On Thursday, a judge ruled that Microsoft is required to turn over information about its customer’s emails to United States law enforcement officials even though those emails are being stored on a server in another country.
The case has major implications for the entire U.S. cloud storage industry, which has taken to hosting data overseas as a way to placate the concerns of customers fearful of intrusion by U.S. authorities.
Following oral arguments in a New York City courtroom, District Judge Loretta A. Preska found that Microsoft’s control of the data was more legally significant than its physical storage location. Preska’s ruling agrees with a lower court’s decision on the issue.
The case stems from a narcotics investigation. Police wanted access to the metadata for emails sent through Microsoft’s Outlook.com webmail service and held on a server in Dublin, Ireland. A judge issued a warrant for the emails late last year, which Microsoft contested on the grounds the the court lacked the requisite jurisdictional authority. The company lost its initial appeal on the issue in April.
The AP reports that Preska stayed the effect of her ruling to give Microsoft the opportunity to appeal before having to turn over the emails.
“The only issue that was certain this morning was that the District Court’s decision would not represent the final step in this process,” Microsoft General Counsel Brad Smith told the Wall Street Journal. “We will appeal promptly and continue to advocate that people’s email deserves strong privacy protection in the U.S. and around the world.”
Privacy advocates argue that the law is on Microsoft’s side in this case, meaning the U.S. government has no legal right to access email data stored overseas.
“The fundamental flaw in the court’s analysis is that a customer’s stored emails are the business records of Microsoft. They’re not,” said Jim Dempsey, Senior Counsel of the Center for Democracy & Technology (CDT), an advocacy group that has been publicly critical of the government’s arguements in the Microsoft case. “They are the property of the subscriber, and the U.S. government should not be able to force Microsoft or anyone else to perfrom a search and seizure in another country.”
The case has attracted significant interest from other tech giants, including Apple and Verizon, which have vocally backed Microsoft’s position. This support is not particularly surprising. In the wake of the revelations about the U.S. government’s pervasive digital surveillance programs provided by documents leaked by former National Security Agency (NSA) contractor Edward Snowden, the American tech industry has warned that U.S. government snooping could cause long-term harm to data-storage companies.
Firms like Microsoft have taken steps to mitigate the damage by allowing non-U.S.-based cloud storage clients to select the country in which they would like their data to be held.
Preska’s decision, however, may mean there is little companies can do to quell international customers’ fears. An analysis by Forrester Research estimates that NSA surveillance programs could end up costing U.S. firms $180 billion in lost business by 2016.

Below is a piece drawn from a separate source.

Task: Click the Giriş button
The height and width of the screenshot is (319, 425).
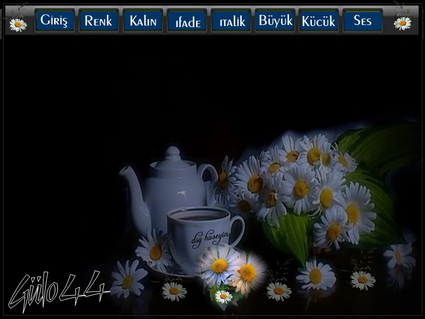Action: pos(55,21)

In a recent survey commissioned by Microsoft, pollster Anzalone Liszt Grove found that 70 percent of respondents agreed with the statement, “The federal government should have to respect local privacy laws when trying to search through people’s personal information like their email accounts.”
Just over half of respondents in the same poll said they worried that, if the U.S government could obtain information stored on the servers of private companies overseas, the governments of those countries might reciprocate in the United States.